- [REQUIREMENT]
From the listing below, copy each line that contains the word "computer".

[EXERCISE DATA Boundary: Start]

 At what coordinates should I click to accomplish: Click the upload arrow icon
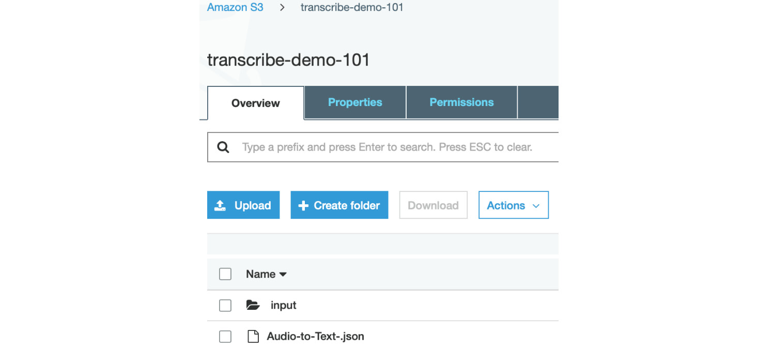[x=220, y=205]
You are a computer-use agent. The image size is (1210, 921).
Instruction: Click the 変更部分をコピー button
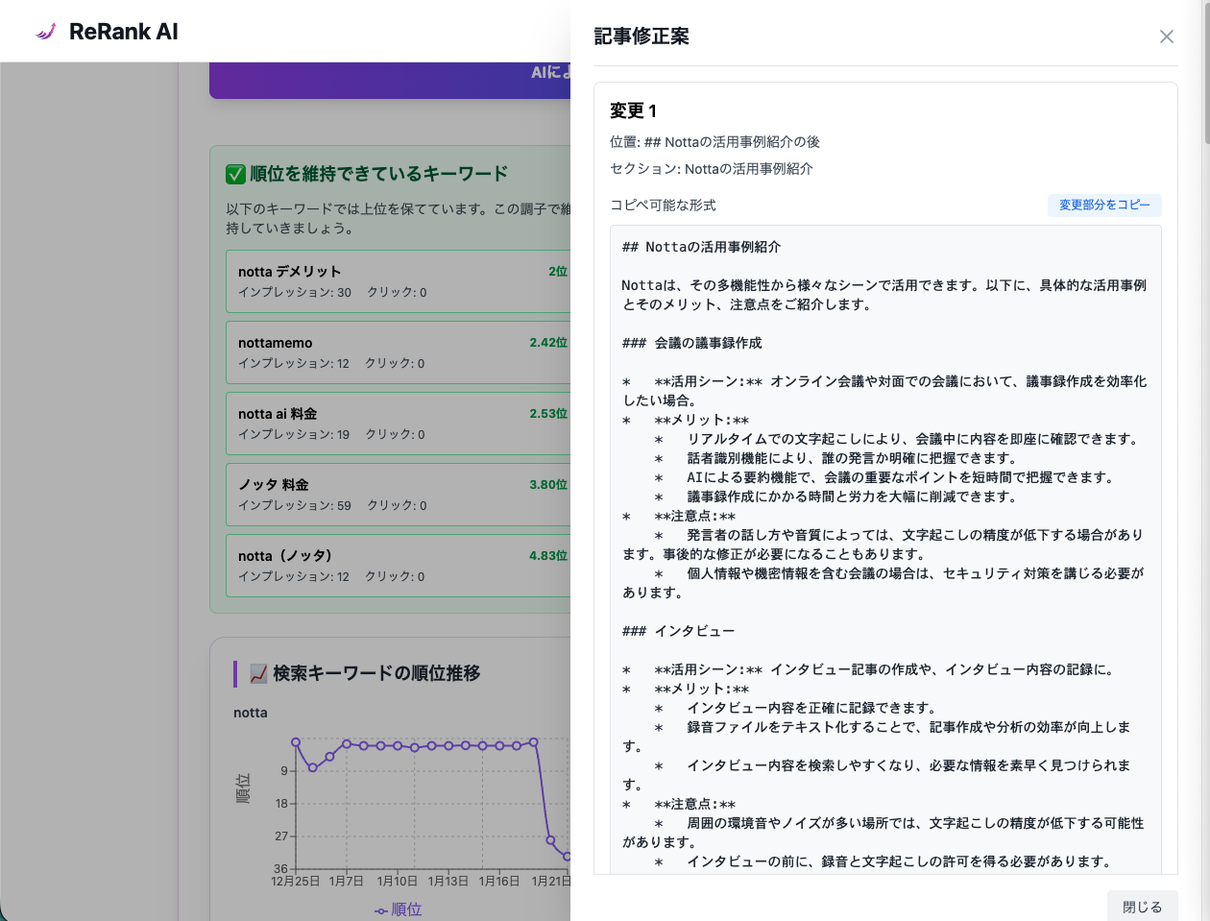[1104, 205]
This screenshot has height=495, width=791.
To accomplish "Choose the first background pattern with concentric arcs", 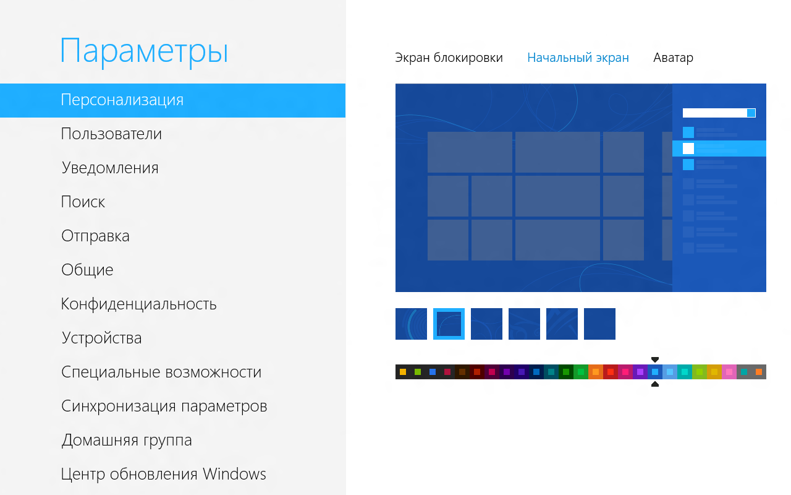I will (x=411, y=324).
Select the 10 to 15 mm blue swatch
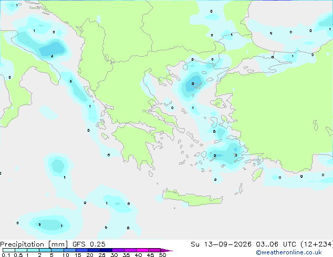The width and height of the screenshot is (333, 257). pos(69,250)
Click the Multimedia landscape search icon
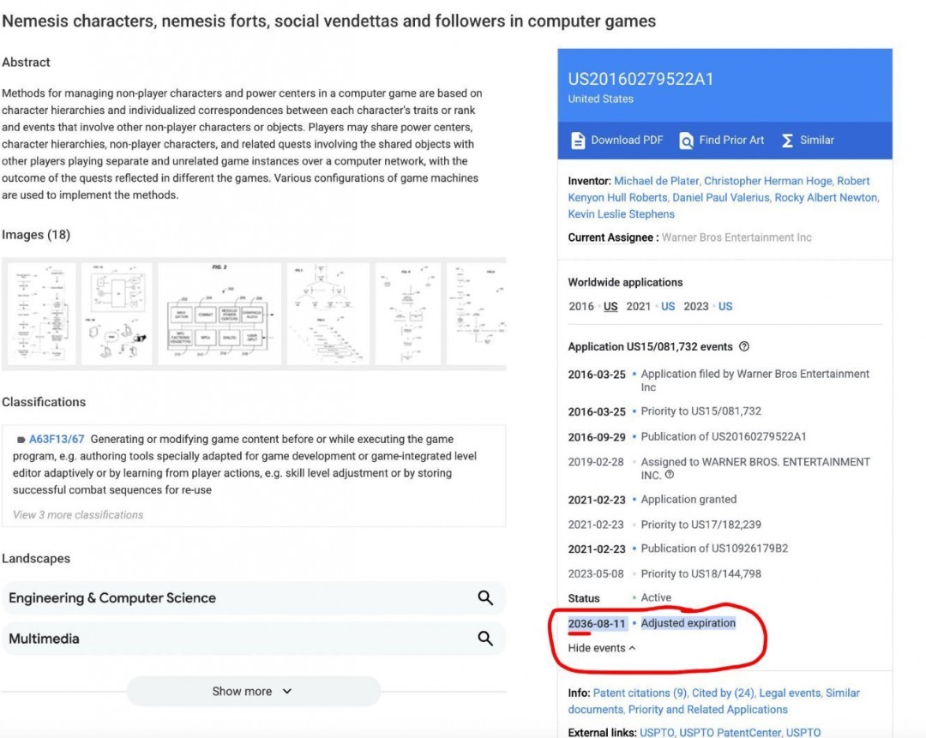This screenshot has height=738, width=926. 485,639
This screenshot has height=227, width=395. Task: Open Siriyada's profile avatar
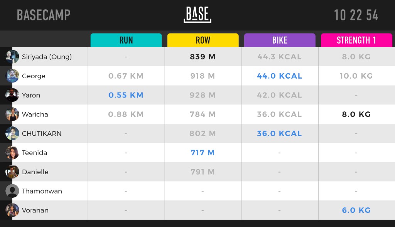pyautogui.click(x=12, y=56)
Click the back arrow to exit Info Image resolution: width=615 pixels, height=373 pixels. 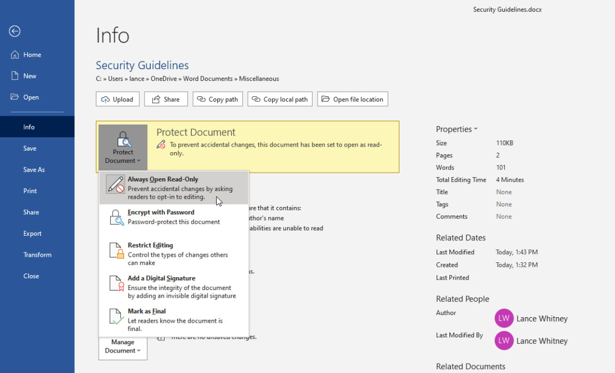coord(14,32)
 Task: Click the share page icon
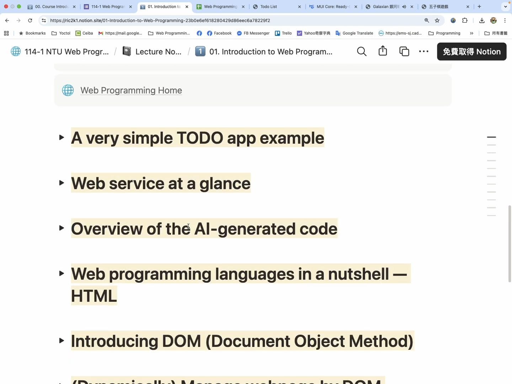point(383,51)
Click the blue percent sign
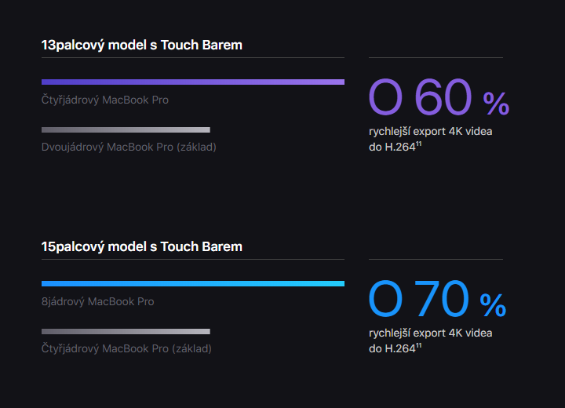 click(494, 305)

[EXERCISE DATA Boundary: End]
[EXERCISE DATA Boundary: Start]

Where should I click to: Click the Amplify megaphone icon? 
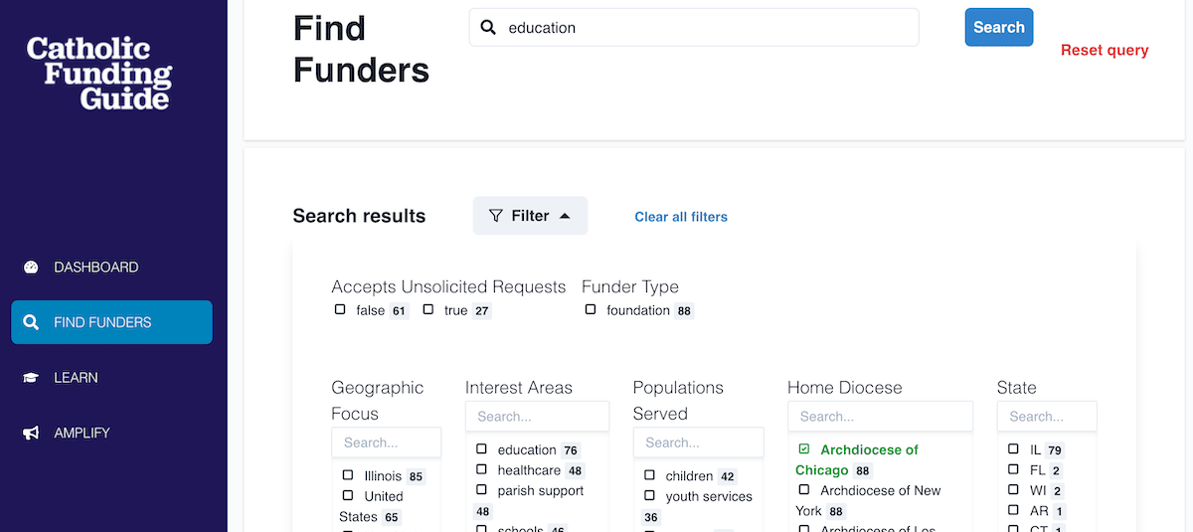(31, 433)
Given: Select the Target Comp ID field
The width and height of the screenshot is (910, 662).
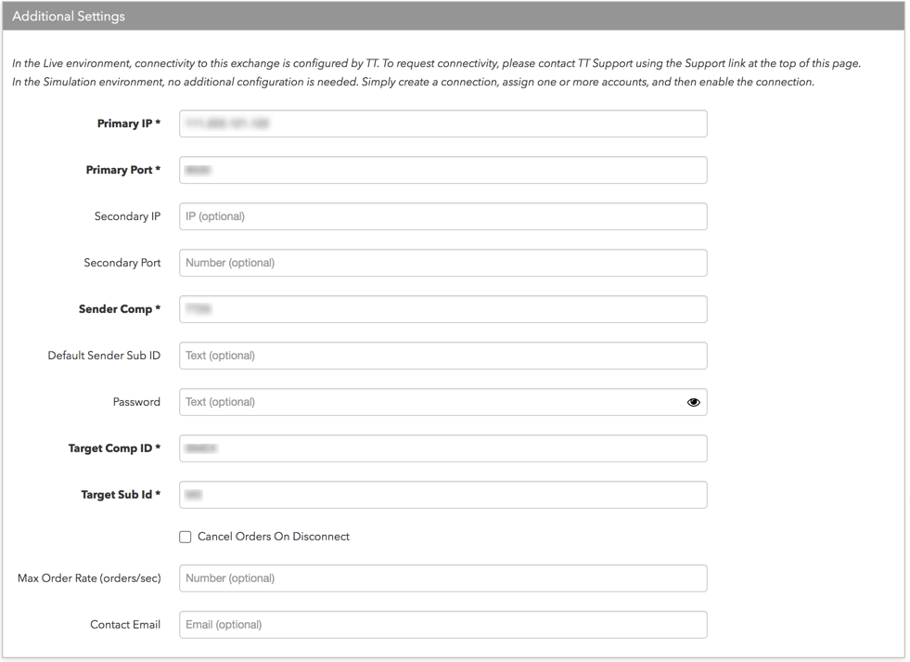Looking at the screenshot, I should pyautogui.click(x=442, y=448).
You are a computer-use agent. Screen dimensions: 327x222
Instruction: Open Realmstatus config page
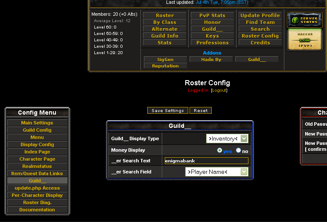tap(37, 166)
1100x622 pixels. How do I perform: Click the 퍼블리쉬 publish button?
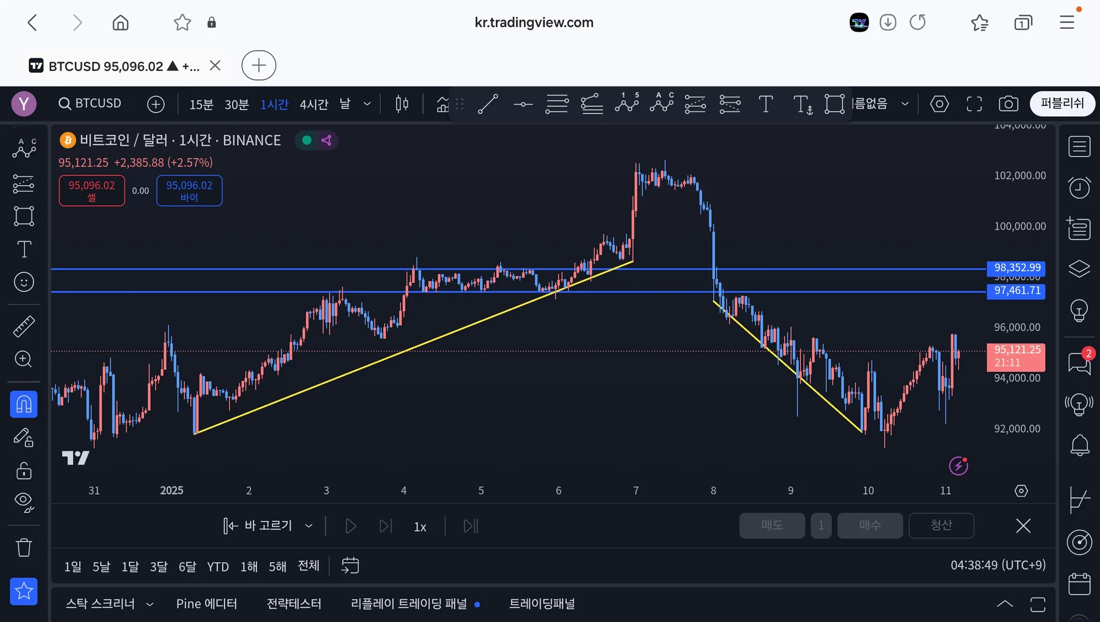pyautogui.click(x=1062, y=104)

[EXERCISE DATA Boundary: End]
[EXERCISE DATA Boundary: Start]

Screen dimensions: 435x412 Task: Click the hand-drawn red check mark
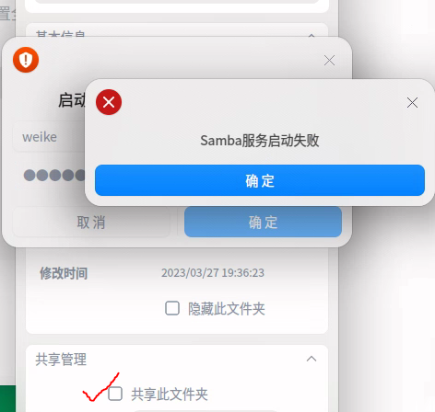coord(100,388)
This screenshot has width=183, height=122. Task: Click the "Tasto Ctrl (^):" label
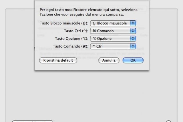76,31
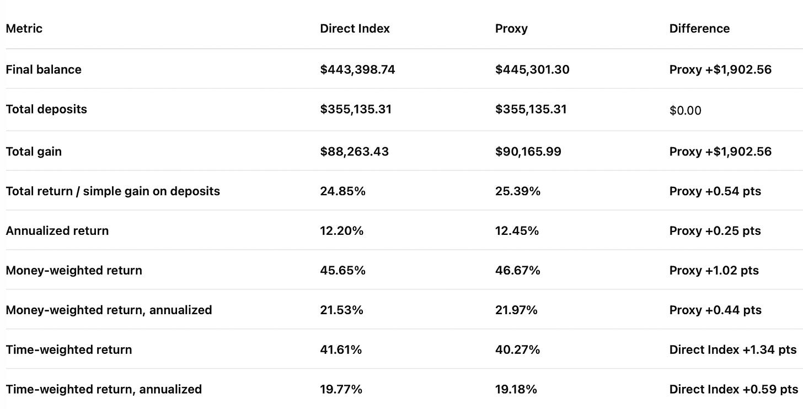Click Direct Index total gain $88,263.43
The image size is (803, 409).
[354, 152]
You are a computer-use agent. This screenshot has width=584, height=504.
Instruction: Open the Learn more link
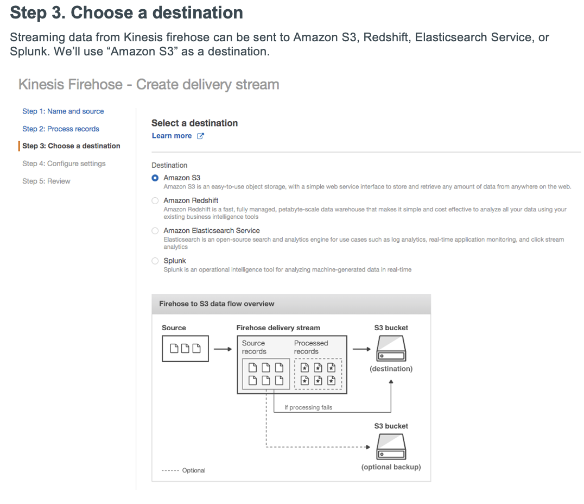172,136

[EXERCISE DATA Boundary: End]

- [WRITTEN SOLUTION]
You are a computer-use agent. The image size is (1210, 921).
You are a computer-use agent. Screen dimensions: 327x222
You are a computer-use agent. This screenshot has width=584, height=504.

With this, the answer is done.